THE DANGEROUS AGE
A TRACT FOR THE TIMES

I

Under this title the Danish writer, known as Karin Michaelis, in the far-back years before the war—a time now marked as the terrible period of the suffrage craze, gave to the world a remarkable and intimate revelation of a woman. It is perhaps the most illuminating work that has been written in recent years about women, from its rare quality of femininity, expressed with an unconscious sincerity and biting truth.

It is very late in the day to describe a book which, though now forgotten, was, at the time of its publication, very widely read and still more widely criticised and discussed in almost all European countries. It appeared at a time of great feminist unrest, which accounts, to some extent, for the reception it gained.

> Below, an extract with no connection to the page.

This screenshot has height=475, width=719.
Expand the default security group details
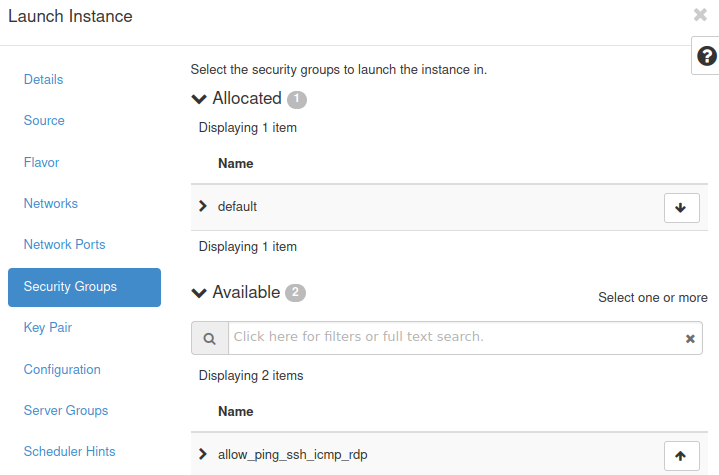tap(203, 206)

The story matters very little, for it is not as the confession of one woman that “The Dangerous Age” gains its importance, it is because it affords a diagnosis of an old and a very great evil, as well it is an acute observation of a certain type of woman’s soul or character.

It is from this aspect that I wish to approach it, and for this reason I have called it “A Tract for the Times.”

Thus it is of very little importance to my present purpose that the book is not a new one. It does not matter if the story is remembered, or indeed, if the book itself has, or has not, been read. If the reader will recall to his or her mind any one of the restless, unsatisfied women they must know—women, not young but not old, they will have the history (the variety in the details will not matter at all) of Elsie Lindtner, the heroine of this story.